▶ Required task
Can you turn the material below into a JSON list of strings, with one string for each line and any blank lines left out?

▶ Records provided
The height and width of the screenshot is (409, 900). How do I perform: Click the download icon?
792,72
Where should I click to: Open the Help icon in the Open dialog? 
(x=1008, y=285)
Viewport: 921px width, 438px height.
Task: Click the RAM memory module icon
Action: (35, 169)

▶ Solution for this exercise
[
  "The height and width of the screenshot is (409, 900). How do I perform: Click the download icon?",
  "792,72",
  "Where should I click to: Open the Help icon in the Open dialog? ",
  "(x=1008, y=285)",
  "Viewport: 921px width, 438px height.",
  "Task: Click the RAM memory module icon",
  "Action: (35, 169)"
]